Походили эти так называемые пчелы и на горох в поставленной на плиту суповой кастрюле, хотя нет, горошины в супе так не нервничают. И какою же страшной жизнью они живут, подумал мальчик, если само солнце их так пугает! И с таким ужасом жмутся друг к дружке… Он вздохнул, чтобы не расплакаться.
— В настоящий момент, — заговорил Старик, — они самые несчастные из тварей земных, они плавают в собственной слизи, как зародыши. Но их жизнь соткана из предельных противоречий. Сейчас они ничего не делают, а вот летом, увидишь, они будут виться в воздухе и сверкать на солнце, как капли росы. И станут бесстрашными. И очертя голову устремятся к чашечкам цветов, раскрывающимся словно специально для них.
— Вот-вот, послушай, — не удержавшись, вступился Алоис. Что ни говори, у этого отвратительного Старика, у этого вонючего козла имеется стиль, невольно подумал он.
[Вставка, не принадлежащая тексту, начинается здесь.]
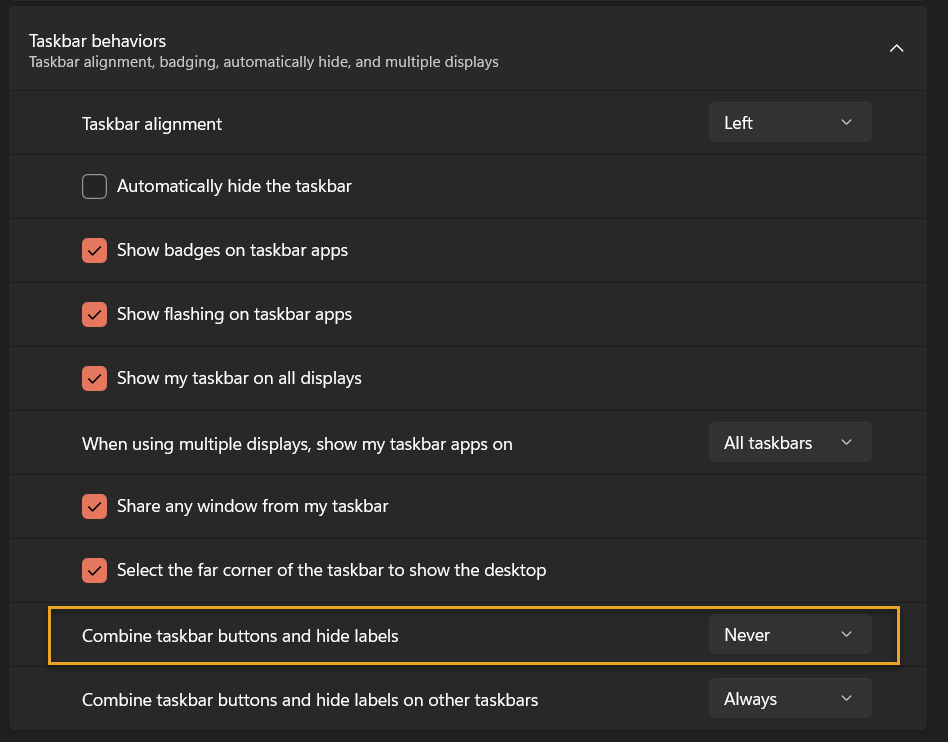
Task: Click the chevron arrow in Always dropdown
Action: [846, 699]
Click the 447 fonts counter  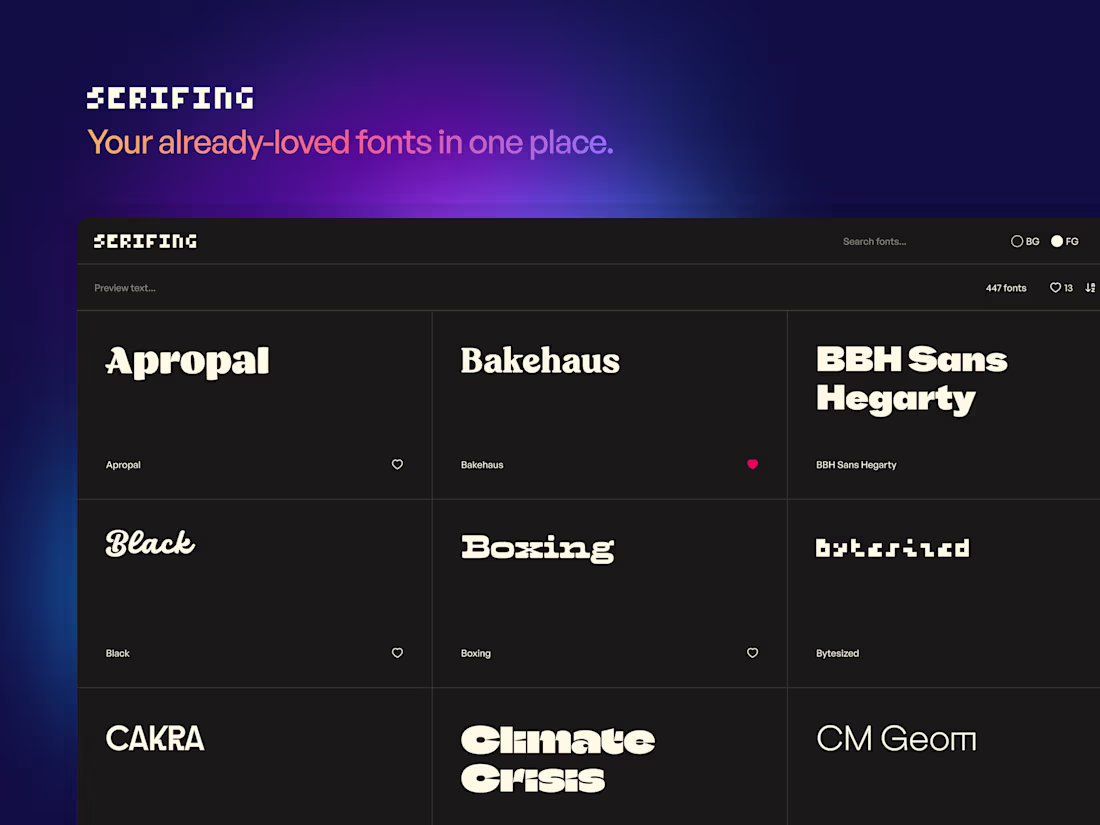pos(1006,288)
А вот что подумал Ади: эти пчелы могут искусать тебя до смерти. Ему было трудно вообразить себе смерть, и от этого он задрожал, как от холода. Но поверх неожиданной стужи он почувствовал близость к Старику — близость, безусловно не меньшую, чем к родному отцу, — потому что таким речам он был бы согласен внимать дни и ночи напролет.
— Заглядывай ко мне почаще, — успел шепнуть ему Старик, прежде чем Алоис дал понять, что им пора уходить.
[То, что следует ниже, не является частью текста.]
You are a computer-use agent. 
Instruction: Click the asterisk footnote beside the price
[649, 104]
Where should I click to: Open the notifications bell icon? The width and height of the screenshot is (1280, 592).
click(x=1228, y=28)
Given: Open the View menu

Я не знаю, насколько сильное впечатление произвели на Ади слова, которые Старик прошептал напоследок, но именно с той минуты я начал особенно горько сожалеть о том, что вынужден получать информацию об удивительном мальчике из вторых рук, от моих агентов в Хафельде. Вскоре после визита к Старику (в канун Рождества — не больше и не меньше!), дождавшись, когда все в доме уснут, Ади поднялся из кроватки, нацепил на себя самую теплую одежонку, вышел во двор и уселся под дубом на помост, на котором были установлены оба улья. И оставался там очень долго, хотя и отчаянно мерз. Но он продолжал сидеть между двумя ульями, обхватив руками заднюю стенку каждого. И молился о том, чтобы с пчелами ничего не случилось.
Это уже представляло для меня интерес. Я принялся допытываться у своих агентов, что именно им удалось вычитать из мыслей мальчика, и кое-какие из добытых таким образом сведений оказались не лишены ценности. Накануне ночью Ади услышал, как его отец посетовал на то, что толь, которым был прикрыт вход в один из ульев, сорван. И хотя отверстие само по себе было мало, какая-нибудь мышь вполне могла забраться в улей. Поразмыслив, Алоис решил, что это все же маловероятно: слишком уж тесна была щель даже для мыши, однако Адольфа это не убедило. А поскольку днем отец успел заделать дыру, Ади теперь не знал, в который из ульев могла прокрасться мышь, и на всякий случай осенял своим благословением сразу оба.
А поскольку дело происходило в канун Рождества, мальчик проникся материнским религиозным благоговением.
«Этою ночью ровно тысяча восемьсот девяносто пять лет назад, — торжественно возвестила Клара, — родился Сын Божий — самый замечательный человек, когда-либо живший на земле. Самый славный, самый хороший. И если ты полюбишь Его, Он непременно полюбит тебя в ответ».
Так что Ади не испытывал колебаний. Этою ночью следовало дышать свежим воздухом, пусть и не столько свежим, сколько попросту ледяным. Ибо Сын Божий был где-то рядом. Но придаст ли Он маленькому Ади силу, позволяющую убить мышь не действием, а всего лишь помыслом?